** Page text **
________________________________________

He’d give the slightly-better-than average player, a 12 handicap, slightly worse than his average score on the PGA Tour this year (70) over those four rounds in a match.

(Would you take it?) 

In a video posted to the PGA Tour’s Twitter account this week, Kisner was asked how many strokes he’d spot the 12 handicap at the start of a 72-hole tournament “to make it fair.” He thought about it for 2 seconds. 

“Sixty-eight,” he said with the straightest of faces. 

He explained his number in four seconds. 

“Four times 12 is 48, and if I’m a plus-four, that’s 20 more,” he said. “That’s 68.”   

Earlier this year, Kisner did take on four non-pros from the tips. Sort of. Barstool’s Fore Play squad played as a four-man scramble against Kisner at Pinehurst No. 2 for charity. Fore Play won on the 18th hole.

________________________________________

** Items **
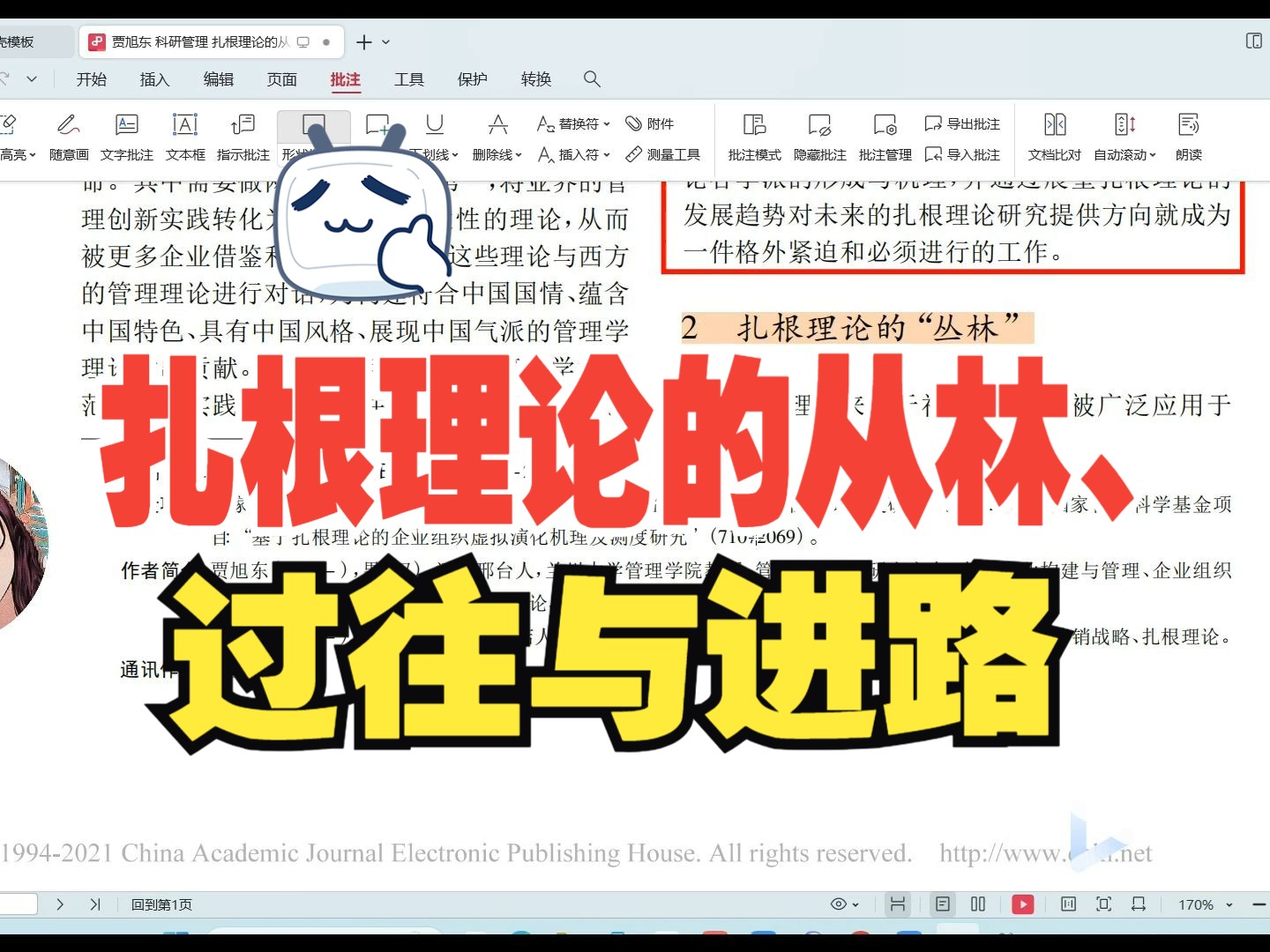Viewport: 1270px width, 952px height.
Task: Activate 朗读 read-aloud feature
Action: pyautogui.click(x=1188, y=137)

________________________________________

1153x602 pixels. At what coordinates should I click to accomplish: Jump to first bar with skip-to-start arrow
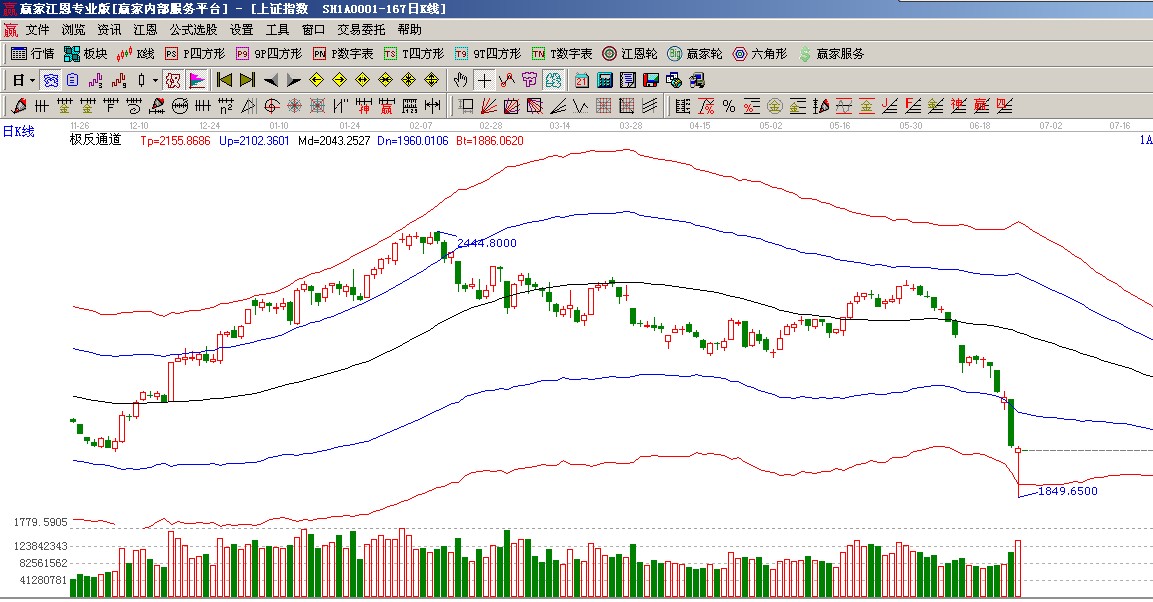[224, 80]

________________________________________

** Written problem A **
Arrange the record lines as a JSON list of strings, one per line with blank lines left out, starting with the line that contains "Viewport: 1270px width, 952px height." and going on through the line that contains "Action: pyautogui.click(x=1188, y=137)". Leave the pictures out.
** Written problem B **
Pick up the piece on Kisner's handicap math after its last sentence and keep it going.

** Exercise answer A **
[
  "Viewport: 1270px width, 952px height.",
  "Task: Activate 朗读 read-aloud feature",
  "Action: pyautogui.click(x=1188, y=137)"
]

** Exercise answer B **
Also earlier this year, Lou Stagner, part of data-driven DECADE Golf, tweeted that the average Tour pro had a handicap index of +5.4 between 2016 and this year. Tiger Woods’ peak index, Stagner also reported, was +9.3 in 2008. 

Kisner also quickly explained how he was able to quickly figure out the strokes. 

“It’s all I do all day for a job,” he said. “Walk from my yardage sprinkler and do math. Pretty good at it.”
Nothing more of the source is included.